To review the maintenance paths that are supported for your current product version, see System updates.
Duration of the system update process
The non leader Platform System Manager is updated first, then the leader role is switched to newly updated Platform System Manager and the remaining update proceeds with the automated process. During switchover, the console is unavailable for approximately 60 minutes. Existing instances remain available for use, but new instances cannot be deployed.
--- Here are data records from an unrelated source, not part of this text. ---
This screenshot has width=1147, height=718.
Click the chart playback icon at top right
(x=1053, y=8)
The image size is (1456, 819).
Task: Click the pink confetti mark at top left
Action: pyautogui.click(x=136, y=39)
When compute node updates are included in the fix pack, an outage can occur during the updates of the compute node when an instance evacuation is required and the cloud group does not have enough physical capacity for the evacuation to occur. The cloud group is not highly available and the updates cannot complete without affecting the instances. Some instances are stopped and cannot be restarted until the updates are complete and the cloud group resources are fully restored.
Instance availability
- Redundant hardware, such as networking, storage, and power supplies.
- No single points of failure for cloud groups with active high availability containing two or more compute nodes.
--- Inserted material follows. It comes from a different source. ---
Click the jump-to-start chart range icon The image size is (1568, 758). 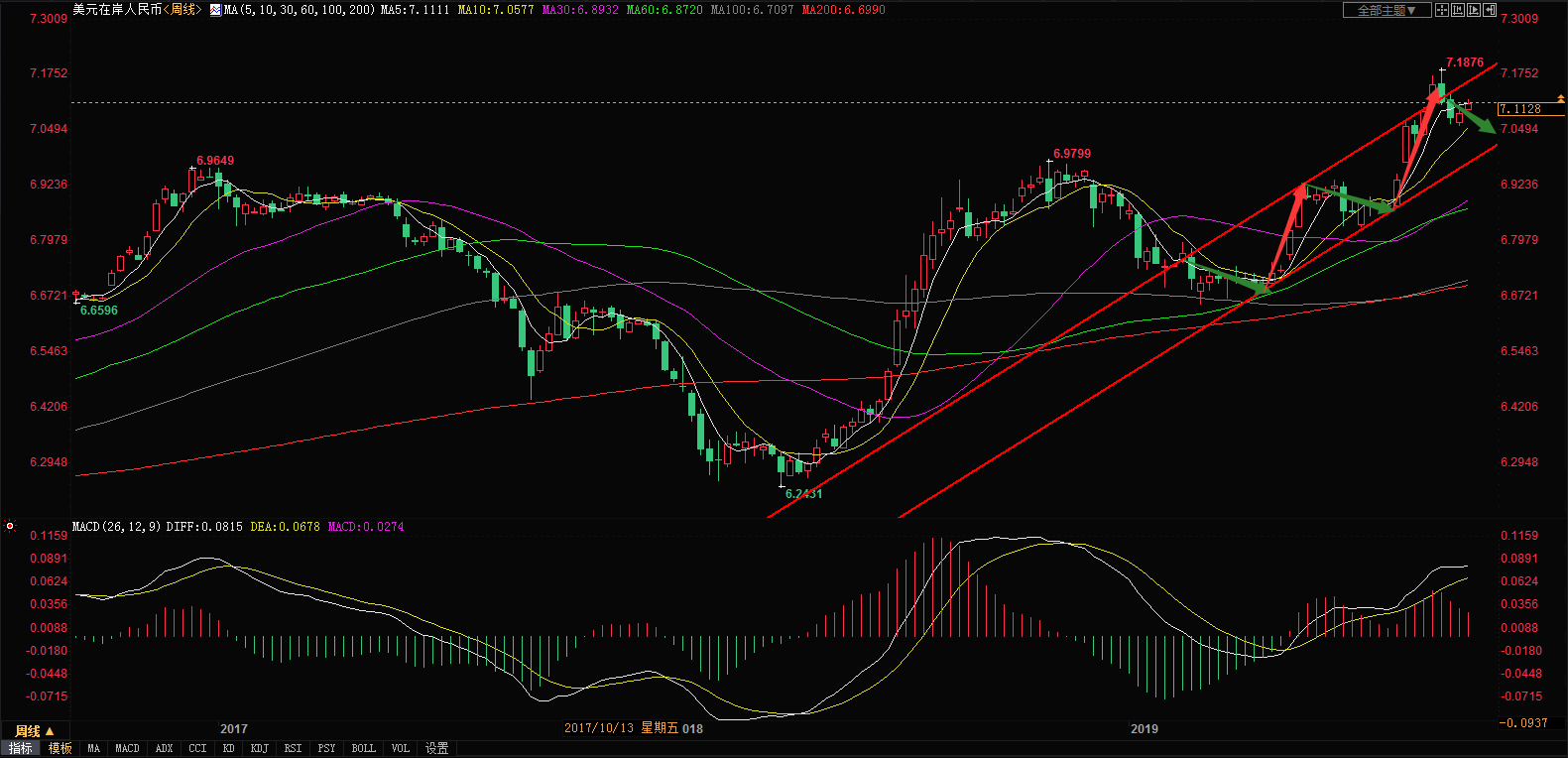pyautogui.click(x=1458, y=10)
- Virtual machine instances remain available during system maintenance updates or hardware failures, leveraging reserved capacity and mobility actions within the system.
- Additional capacity can be added and used with no service interruption.
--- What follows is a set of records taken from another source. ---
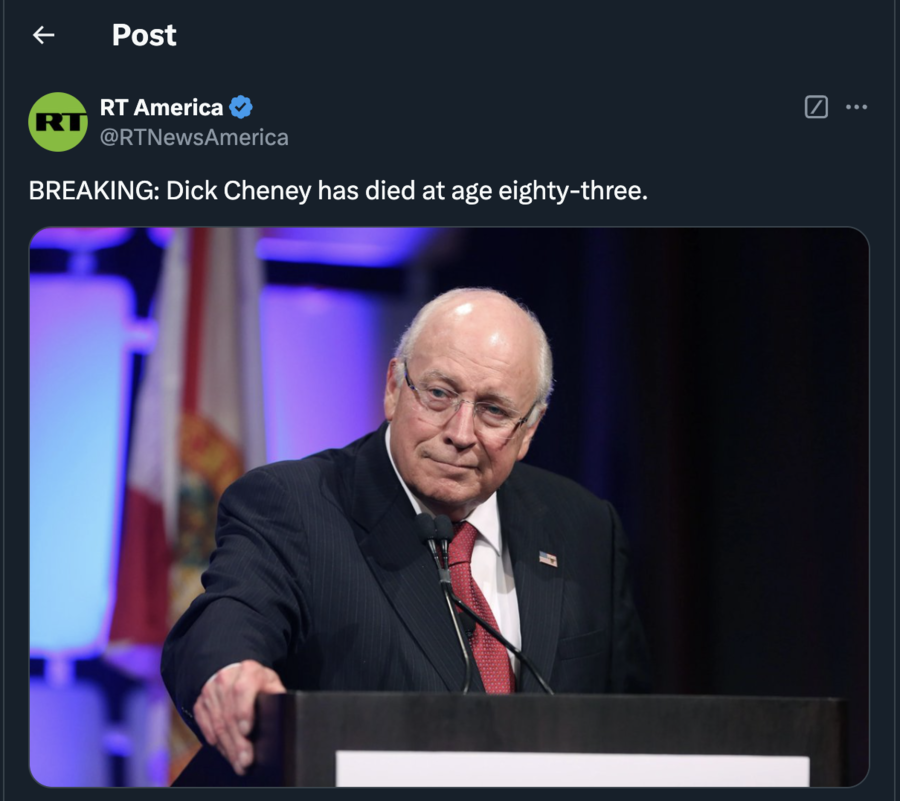Image resolution: width=900 pixels, height=801 pixels.
Task: Click the blue verified checkmark badge
Action: tap(240, 107)
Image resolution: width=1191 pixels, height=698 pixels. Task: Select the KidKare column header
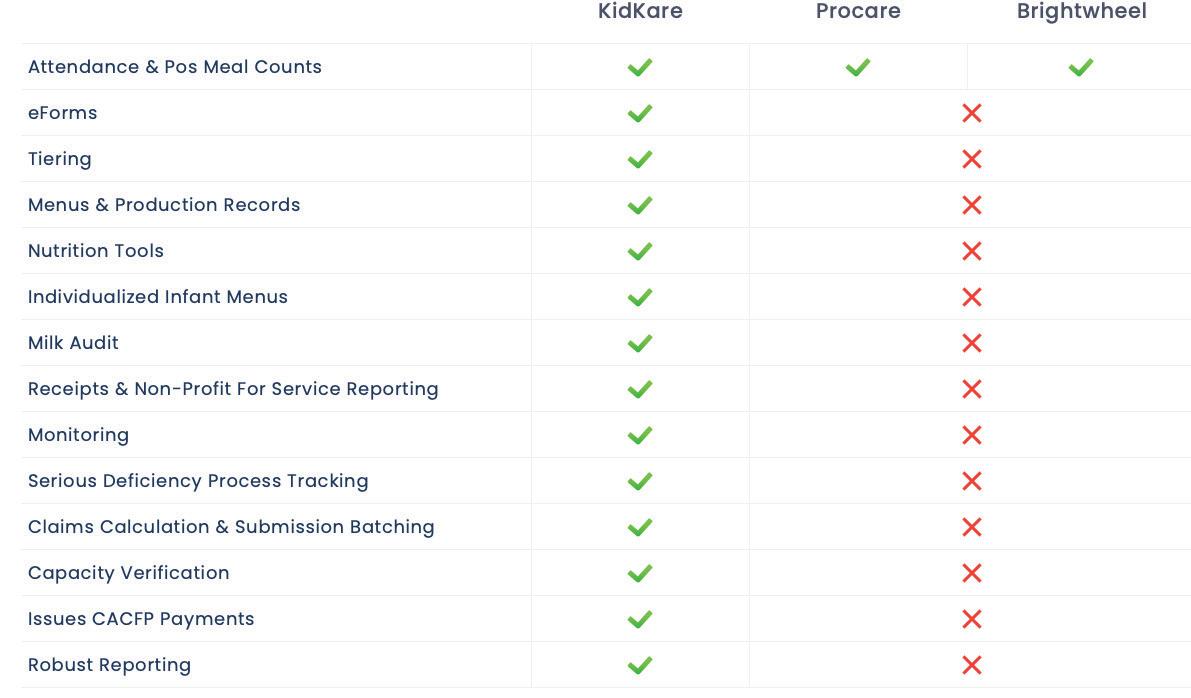tap(640, 12)
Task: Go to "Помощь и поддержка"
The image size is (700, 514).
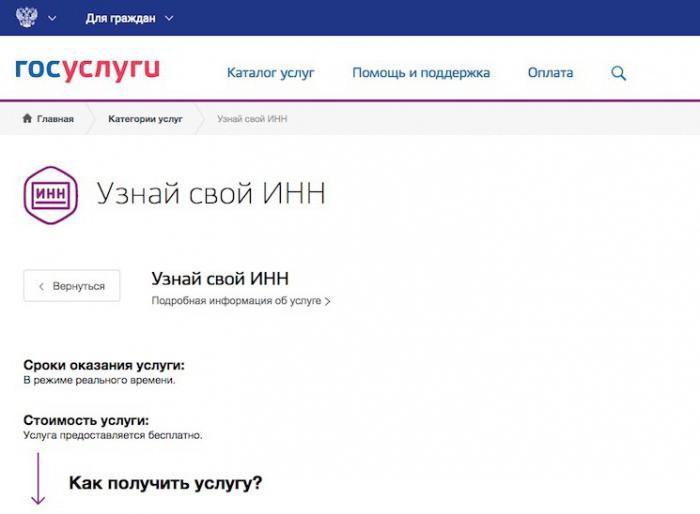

In order for a system to be highly available, all components must be highly available. Currently, the only component for which you can control its high availability mode is a cloud group. When a cloud group's high availability is active, the physical capacity is reserved to ensure that even during peak utilization the overall functionality and state of the system remains healthy while virtual machine instances are evacuated, during both system failures and updates. The amount of reserved physical capacity is determined by the cloud group type: dedicated or average.
Type | CPU count (1 vCPU) | Virtual memory (1 MB) |
---|---|---|
Dedicated | 0.9 pCPU per vCPU | 1 physical MB |
Average | 0.1125 pCPU per vCPU | 1 physical MB |
Optionally, a cloud group can be set to reserve resources for high availability. This option reserves resources (CPU and memory) within the cloud group equivalent to one compute node. The reserved capacity in a cloud group containing N compute nodes is 1 / N of the resources (CPU and memory) on each compute node.
If the Reserve resources for availability option is enabled, the evacuation of virtual machine instances from one compute node to another, if required, will always complete successfully without impacting the virtual machine instances because the required resources within the cloud group have been set aside in advance.
- When an evacuation is not required, the updates can complete without requiring the movement of virtual machines off of their existing compute nodes.
- When an evacuation is required and the cloud group has enough physical capacity for the evacuation to occur, as determined by the cloud group type, the updates can complete without impacting the running virtual machine instances.
- When an evacuation is required and the cloud group does not have enough physical capacity for the evacuation to occur, the updates cannot complete without affecting the virtual machine instances.